The documentary also explores the early history of Los Angeles in film, often as a stand in for other cities like Chicago that were bigger in the 1930s, as well as how cinema managed to capture long-gone immigrant enclaves that were razed to make room for downtown skyscrapers in the 1960s and 70s.

== Production and release ==
Andersen stated that the film idea occurred to him after a lecture he gave at the California Institute of the Arts, where he talked about his objections to L.A. Confidential, Curtis Hanson's 1997 Academy Award-winning neo-noir adapted from James Ellroy's novel about Los Angeles in the 1950s.

Consisting almost entirely of clips from other films with narration, the film was not initially released commercially as it was only seen in screenings presented by Andersen, occasional presentations at American Cinematheque and copies distributed via filesharing and other person-to-person methods.

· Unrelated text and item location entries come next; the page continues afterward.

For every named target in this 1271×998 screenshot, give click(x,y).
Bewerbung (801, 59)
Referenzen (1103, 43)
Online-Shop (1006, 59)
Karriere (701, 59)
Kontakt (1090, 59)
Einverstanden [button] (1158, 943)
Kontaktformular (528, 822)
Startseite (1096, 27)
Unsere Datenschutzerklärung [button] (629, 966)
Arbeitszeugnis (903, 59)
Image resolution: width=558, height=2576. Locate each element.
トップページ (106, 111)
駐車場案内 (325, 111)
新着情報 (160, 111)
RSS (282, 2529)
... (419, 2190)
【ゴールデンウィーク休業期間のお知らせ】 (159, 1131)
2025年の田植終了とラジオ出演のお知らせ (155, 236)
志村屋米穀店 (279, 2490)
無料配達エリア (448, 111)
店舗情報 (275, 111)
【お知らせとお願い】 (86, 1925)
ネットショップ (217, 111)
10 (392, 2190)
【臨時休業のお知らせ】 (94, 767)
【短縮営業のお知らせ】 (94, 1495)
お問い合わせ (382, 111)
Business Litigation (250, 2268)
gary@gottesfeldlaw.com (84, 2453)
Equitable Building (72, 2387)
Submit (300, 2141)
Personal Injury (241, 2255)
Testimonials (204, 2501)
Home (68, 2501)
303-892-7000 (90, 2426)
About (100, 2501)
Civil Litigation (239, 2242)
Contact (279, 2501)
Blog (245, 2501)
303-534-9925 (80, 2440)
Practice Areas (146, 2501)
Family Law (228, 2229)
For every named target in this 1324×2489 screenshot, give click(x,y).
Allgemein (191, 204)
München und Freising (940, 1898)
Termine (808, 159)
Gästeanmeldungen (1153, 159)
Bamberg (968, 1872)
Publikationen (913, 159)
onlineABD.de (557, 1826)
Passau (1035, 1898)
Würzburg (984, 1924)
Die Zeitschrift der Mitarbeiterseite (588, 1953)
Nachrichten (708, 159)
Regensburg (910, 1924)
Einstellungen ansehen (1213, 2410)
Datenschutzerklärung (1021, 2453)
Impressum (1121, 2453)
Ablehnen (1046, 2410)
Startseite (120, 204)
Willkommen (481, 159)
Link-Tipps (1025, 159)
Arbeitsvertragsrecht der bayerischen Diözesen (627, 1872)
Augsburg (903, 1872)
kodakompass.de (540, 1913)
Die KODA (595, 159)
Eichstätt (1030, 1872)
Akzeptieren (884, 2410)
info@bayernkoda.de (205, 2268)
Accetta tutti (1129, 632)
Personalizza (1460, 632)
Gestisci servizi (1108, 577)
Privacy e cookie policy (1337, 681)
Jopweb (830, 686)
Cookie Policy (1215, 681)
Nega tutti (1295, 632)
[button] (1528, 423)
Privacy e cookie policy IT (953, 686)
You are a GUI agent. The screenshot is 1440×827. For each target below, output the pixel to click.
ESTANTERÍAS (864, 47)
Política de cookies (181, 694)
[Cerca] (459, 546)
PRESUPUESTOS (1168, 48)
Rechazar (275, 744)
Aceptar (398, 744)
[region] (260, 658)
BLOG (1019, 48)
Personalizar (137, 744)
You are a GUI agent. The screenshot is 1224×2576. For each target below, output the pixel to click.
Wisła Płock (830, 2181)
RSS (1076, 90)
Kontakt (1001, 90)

In 2014, it was announced that the film would finally be released officially by Cinema Guild.

== Reception and legacy ==
On Rotten Tomatoes, the film has an approval rating of 96% based on 45 reviews, with an average rating of 8.2/10. The site's critical consensus reads: "A treat for cinephiles, this documentary is a comprehensive, academic, and enlightening film essay concerning Los Angeles and its depiction in the movies." On Metacritic, the film has a weighted average score of 86 out of 100, based on 19 critics, indicating "universal acclaim".

Robert Koehler of Variety wrote: "Los Angeles may be the most photographed city in the world, but it has never have been captured with such complex layers of meaning and fascination as in Thom Andersen's remarkable Los Angeles Plays Itself."
Frank Scheck of The Hollywood Reporter called it: "A terrific cinematic essay that will have a very, very long shelf life."

The film won the National Film Board Award for Best Documentary at the 2003 Vancouver International Film Festival, and was voted best documentary of 2004 by the Village Voice Critic's Poll.

Andersen's film has inspired a number of video essays that examine how places are represented in movies, including Vancouver Never Plays Itself, which appeared in Tony Zhou's pioneering Every Frame a Painting series, and Kansas Never Plays Itself, by travel author Rolf Potts, who uses The Wizard of Oz as a starting point to explore how his home state has been imagined, mythologized and distorted in cinema.